Je regrette d’ailleurs amèrement que l’édition à compte d’auteur soit à ce point dévalorisée, décriée et mise à l’index. Au lieu de cela, les écrivains putatifs pourraient se rendre compte in vivo, in situ, de visu et de facto des difficultés à imposer un livre et son auteur, aux commerciaux, aux représentants, aux médias, aux libraires et, in fine, aux lecteurs...
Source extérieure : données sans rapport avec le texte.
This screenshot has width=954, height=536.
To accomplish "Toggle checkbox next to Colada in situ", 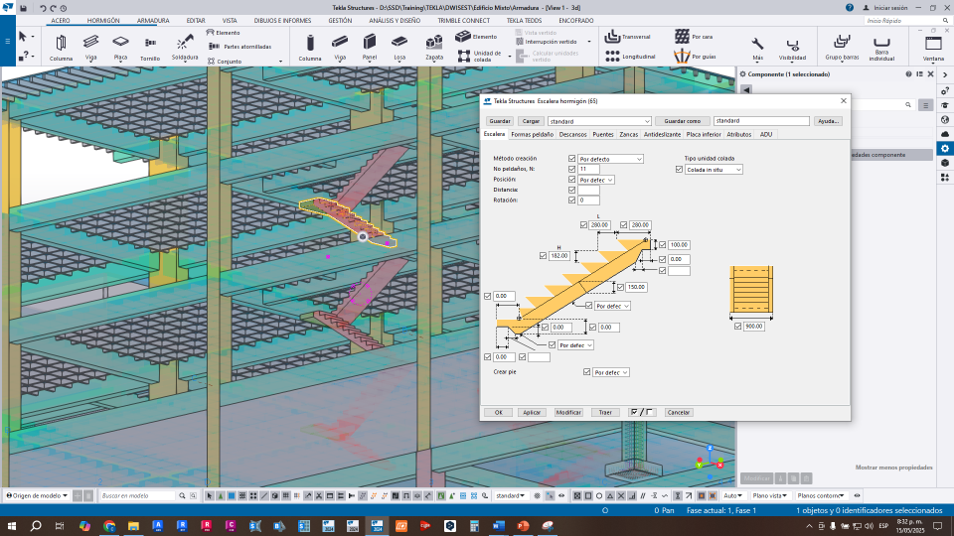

Ceci étant dit, il y a un aspect du sujet rarement - voire jamais - abordé. Alors que je me confiais voici quelques semaines à l’un de mes éditeurs - et néanmoins ami -, au sujet d’un auteur m’ayant rendu un manuscrit ni fait ni à faire, avec plus de huit mois de retard et moult relances téléphoniques, texte finalement refusé parce que ne correspondant absolument pas au projet de départ (mais rémunéré rubis sur l’ongle le jour de la signature du contrat), il me fit cette réponse évidente : "On parle toujours des auteurs qui se plaignent de leurs éditeurs, et jamais des défaillances des auteurs..." Effectivement, parlons-en aussi. Mettons les pieds dans le plat.
Nous vivons une période formidable où chacun se targue d’être écrivain. Il y a en France quelque trois mille écrivains répertoriés comme tels (par les Agessa notamment), qui vivent exclusivement de leur plume et... plus de 2 000 000 (je le mets en chiffre pour bien marquer les esprits) de personnes qui écrivent. C’est énorme ; et c’est tant mieux. La question n’est pas là. Beaucoup de gens, donc, qui écrivent, et presque tout autant qui se flattent de savoir écrire. Combien de fois ai-je entendu des phrases dans le style : "Ah ! Moi aussi j’aurais tant de choses à raconter"  ; et aussi : "Si j’avais le temps, avec la vie que j’ai vécue, je ferais un succès de librairie", ou encore, la phrase qui tue : "Mais vous vendez du vent : quand je pense qu’il suffit d’aligner des phrases ; si je voulais..." Et lorsque les tenants de cette dernière assertion me demandent pourquoi j’écris, je réponds, histoire de couper court : "Mais tout simplement pour coucher avec des filles !" - quoi qu’il me faille bien admettre que le résultat n’est pas toujours à la hauteur, ni de mon énergie, ni de mes espérances... Beaucoup s’installent devant la feuille blanche et noircissent du papier : leur quotidien d’écrivains se résume alors très vite à écrire leur quotidien. Sans parler enfin de l’écriture conçue comme une thérapie, le dévidoir d’une diarrhée verbale intarissable, toute une vie chiée sur une rame de papier. Il suffit de demander à n’importe quel éditeur : la fonction de publier s’apparente souvent une séance géante de psychothérapie ; sans parler des auteurs qui harcèlent le standard, hurlant au complot, ne concevant pas de ne pas être publiés, persuadés de tenir en main le prochain Goncourt, hurlant à la censure au moindre déplacement de virgule, intransigeant à la moindre suggestion de modification du texte.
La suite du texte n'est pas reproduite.